--- start of Source ---

In the previous lesson, we learned about .filter(), a built-in array method that searches through a collection, passes each element to a provided callback function, and returns an entirely new array comprised of elements for which the callback returned a truthy value.

Another very common built-in array method is .map(), which transforms every element in an array to another value. For example, it can be used to square every value in an array of numbers: [1, 2, 3] -> [1, 4, 9]. Like .filter(), .map() accepts a callback function, and passes each element in turn to the callback:

[1, 2, 3].map(function (num) {
  return num * num;
});
// => [1, 4, 9]

While both .filter() and .map() return a new array, .filter() returns a subset of the original array (unless all elements meet the provided condition) in which the elements are unchanged. .map(), on the other hand, returns a new array that's the same length as the original array in which the elements have been modified.

Let's quickly run through how we could create our own version of the .map() method.

Implementing .map() From Scratch

Abstracting the iteration

Right off the bat, we know that our function needs to accept the array from which we'd like to map values as an argument:

function map(array) {
  // Map magic to follow shortly
}

Inside the function, we need to iterate over each element in the passed-in array, so let's fall back on our trusty for...of statement:

function map(array) {
  for (const element of array) {
    // Do something to each element
  }
}

Callback city

As we've discussed, map() is used to transform each element of an array and return a new array containing the transformed values. However, for code organization and reusability it's best to keep the logic of the transformation decoupled from the map() function itself. map() should really only be concerned with iterating over the collection and passing each element to a callback that will handle the transformations. Let's set up map() to take that callback function as its second argument:

function map(array, callback) {
  for (const element of array) {
    // Do something to each element
  }
}

And inside our iteration, we'll want to invoke the callback, passing in the elements from array:

function map(array, callback) {
  for (const element of array) {
    callback(element);
  }
}

Let's make sure this is working so far:

map([1, 2, 3], function (num) {
  console.log(num * num);
});
// LOG: 1
// LOG: 4
// LOG: 9

Returning a brand new collection

Logging each squared number out to the console is fun, but map() should really be returning an entirely new array containing all of the squared values. First, let's create that new array:

function map(array, callback) {
  const newArr = [];

  for (const element of array) {
    callback(element);
  }
}

Inside the for...of statement, let's .push() the return value of each callback invocation into newArr:

function map(array, callback) {
  const newArr = [];

  for (const element of array) {
    newArr.push(callback(element));
  }
}

And at the end of our map() function we're going to want to return the new array:

function map(array, callback) {
  const newArr = [];

  for (const element of array) {
    newArr.push(callback(element));
  }

  return newArr;
}

Let's test it out!

--- end of Source ---
--- start of Dataset extract ---

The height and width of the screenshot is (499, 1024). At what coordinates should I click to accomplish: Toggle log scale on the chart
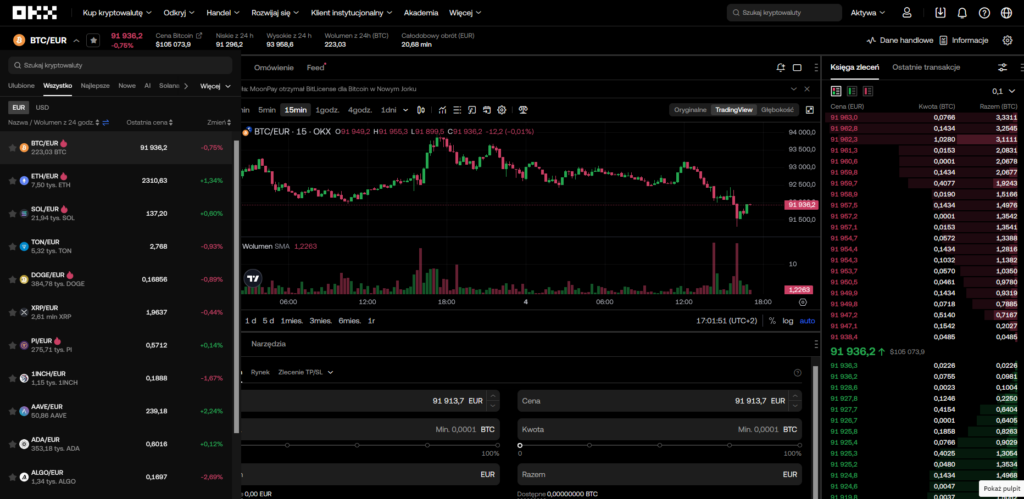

--- end of Dataset extract ---

Instruction:
According to the JavaScript lesson on .map(), how does the length of the array that .map() returns compare with the length of the original array? The listing is unrelated to the JavaScript lesson and stands on its own.

Response to the exercise:
It is the same length as the original array.